Use regular expressions in PHP to extract Chinese implementation notes, _php tutorial

Source: Internet
Author: User
Tags php regular expression

Use regular expressions in PHP to extract Chinese implementation notes,


Recently, the boss called a data check-up exercise that involves extracting Chinese text from a file containing Chinese text segments and storing it, using PHP development. The middle involves the PHP regular expression Chinese match question, the net collects a big, but also very disorderly does not have a notified son, passes through own code the revision and the examination, first will write down the extract function.

The first thing to note is that the double-byte character encoding problem, here we may also encounter like Korean, Japanese and other coding problems, and Chinese understanding is a meaning.

1. GBK (gb2312/gb18030)
Copy the Code code as follows:
\x00-\xff GBK Double byte encoding range
\x20-\x7f ASCII
\xa1-\xff Chinese gb2312
\x80-\xff Chinese GBK

2. UTF-8 (Unicode)
Copy the Code code as follows:
\U4E00-\U9FA5 (English)
\x3130-\x318f (Korean
\XAC00-\XD7A3 (Korean)
\u0800-\u4e00 (Japanese)

Below the notepad++, we can first test our regular writing errors or not. The first expression I use [\u4e00-\u9fa5]+ to test, + number means more than one

The match character. The result is the same as expected, so is it possible to use the regular in the script?

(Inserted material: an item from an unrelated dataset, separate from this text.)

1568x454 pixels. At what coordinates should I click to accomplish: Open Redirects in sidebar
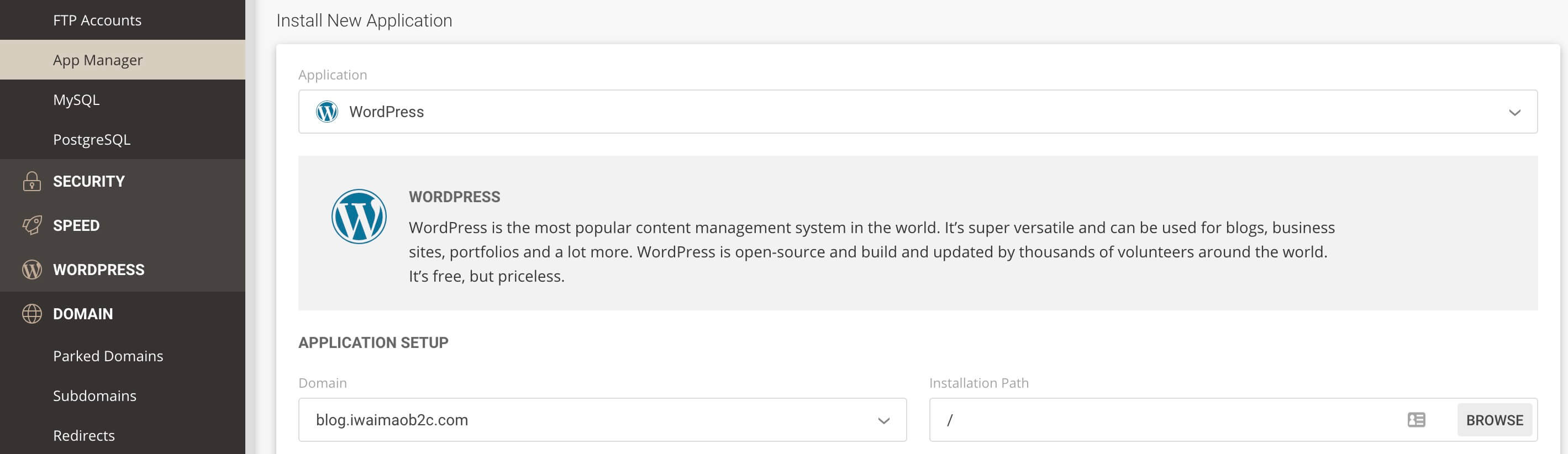(x=83, y=436)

We test, we use Preg_match_all ('/[\u4e00-\u9fa5]+/', $subject, $matches) call, and then you see a result: compilation Failed:pcre does Not support \l, \l, \n{name}, \u, or \u at offset 2 .... Isn't it a big head?? What is the reason for this?

Looking at a lot of data, you find that u (PCRE_UTF8) is the above PCRE, which is a Perl library, including a Perl-compatible regular expression library. This modifier enables additional features in a PCRE that are incompatible with Perl. The pattern string is treated as UTF-8. This modifier is available under Unix from PHP 4.1.0 and is available under Win32 from PHP 4.2.3. The PHP regular expression is also different in the way hexadecimal data is expressed, in PHP, the hexadecimal data is represented by \x. Here we will optimize the code, the detection function becomes:

Copy the Code code as follows:
Class Storedataadapter extends store{
Private $dsData;
/**
* Data conversion function, call Preg_match_all to match the value according to $pattern, and store the returned result as an array in $matches.
* $matches [0] will contain text that matches the entire pattern, $matches [1] will contain text that matches the sub-pattern in the first captured parenthesis, and so on
* @see Store::d Ata_convert ()
*/
Public Function Data_convert ($pattern, $subject) {
$matches =array ();
if (Preg_match_all ($pattern, $subject, $matches)) {
return $matches [0];
}else
{
return null;
}
}
}

When called, it becomes:

Copy the Code code as follows:
$store =new Storedataadapter ($txtContent);
$match =array ();
$dsName = $store->data_convert ('/[\x7f-\xff]+/', $txtContent);
foreach ($dsName as $val) {
echo $val. "
";
}

The input file is:

, the following is the output file content after extracting the Chinese:

To meet the expected requirements.

http://www.bkjia.com/PHPjc/945718.html www.bkjia.com true http://www.bkjia.com/PHPjc/945718.html techarticle using regular expressions in PHP to extract Chinese implementation notes, recently the boss called a data check for the small exercise, involves extracting from a file containing Chinese text segments and ...

  • Related Article

    Contact Us

    The content source of this page is from Internet, which doesn't represent Alibaba Cloud's opinion; products and services mentioned on that page don't have any relationship with Alibaba Cloud. If the content of the page makes you feel confusing, please write us an email, we will handle the problem within 5 days after receiving your email.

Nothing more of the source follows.